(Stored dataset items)
----------
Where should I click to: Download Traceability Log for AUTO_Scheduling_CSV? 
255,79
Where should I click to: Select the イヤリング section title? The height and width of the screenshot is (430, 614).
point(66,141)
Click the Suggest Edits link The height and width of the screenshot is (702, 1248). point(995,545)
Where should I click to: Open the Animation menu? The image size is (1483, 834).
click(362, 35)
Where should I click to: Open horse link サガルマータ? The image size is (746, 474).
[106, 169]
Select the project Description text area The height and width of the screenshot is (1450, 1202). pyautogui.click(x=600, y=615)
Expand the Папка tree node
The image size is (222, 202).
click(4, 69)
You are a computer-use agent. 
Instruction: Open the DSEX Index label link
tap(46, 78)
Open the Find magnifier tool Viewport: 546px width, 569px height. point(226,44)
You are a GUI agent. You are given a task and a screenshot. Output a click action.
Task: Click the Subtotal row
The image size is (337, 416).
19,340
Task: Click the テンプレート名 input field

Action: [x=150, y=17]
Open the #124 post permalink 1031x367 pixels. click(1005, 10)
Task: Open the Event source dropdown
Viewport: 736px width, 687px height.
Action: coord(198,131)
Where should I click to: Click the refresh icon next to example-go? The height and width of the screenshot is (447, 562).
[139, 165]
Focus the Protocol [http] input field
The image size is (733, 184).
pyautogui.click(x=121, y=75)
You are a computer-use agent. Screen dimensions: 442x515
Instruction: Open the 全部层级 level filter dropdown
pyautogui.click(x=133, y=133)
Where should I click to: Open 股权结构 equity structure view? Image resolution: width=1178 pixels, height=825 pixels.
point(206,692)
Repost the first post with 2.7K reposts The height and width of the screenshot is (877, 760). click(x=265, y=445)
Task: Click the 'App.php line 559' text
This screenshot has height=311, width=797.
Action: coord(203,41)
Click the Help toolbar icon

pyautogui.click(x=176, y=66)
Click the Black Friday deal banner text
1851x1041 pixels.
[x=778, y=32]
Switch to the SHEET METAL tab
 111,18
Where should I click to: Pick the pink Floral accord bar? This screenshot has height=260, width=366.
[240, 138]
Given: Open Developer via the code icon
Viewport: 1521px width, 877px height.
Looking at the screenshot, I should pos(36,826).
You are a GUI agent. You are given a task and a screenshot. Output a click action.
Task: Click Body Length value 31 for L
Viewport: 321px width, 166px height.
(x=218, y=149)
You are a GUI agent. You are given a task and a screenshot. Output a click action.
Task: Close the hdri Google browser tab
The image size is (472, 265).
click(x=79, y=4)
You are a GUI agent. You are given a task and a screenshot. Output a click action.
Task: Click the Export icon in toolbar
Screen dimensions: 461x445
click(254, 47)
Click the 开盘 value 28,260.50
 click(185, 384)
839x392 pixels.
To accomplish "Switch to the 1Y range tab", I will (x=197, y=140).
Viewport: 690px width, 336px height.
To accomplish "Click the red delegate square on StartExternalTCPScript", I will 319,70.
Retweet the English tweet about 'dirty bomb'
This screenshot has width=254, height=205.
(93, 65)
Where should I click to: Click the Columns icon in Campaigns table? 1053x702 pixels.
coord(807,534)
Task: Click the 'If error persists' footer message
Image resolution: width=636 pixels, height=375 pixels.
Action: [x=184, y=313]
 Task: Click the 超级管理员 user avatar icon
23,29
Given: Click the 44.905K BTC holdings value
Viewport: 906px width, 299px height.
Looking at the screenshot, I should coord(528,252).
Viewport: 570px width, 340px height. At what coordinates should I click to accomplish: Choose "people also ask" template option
----------
Find "Viewport: 906px width, 299px height." in the records above. Repeat its line and every later line exactly, through the last one.

Viewport: 906px width, 299px height.
Looking at the screenshot, I should coord(528,252).
Viewport: 570px width, 340px height. At what coordinates should I click to accomplish: Choose "people also ask" template option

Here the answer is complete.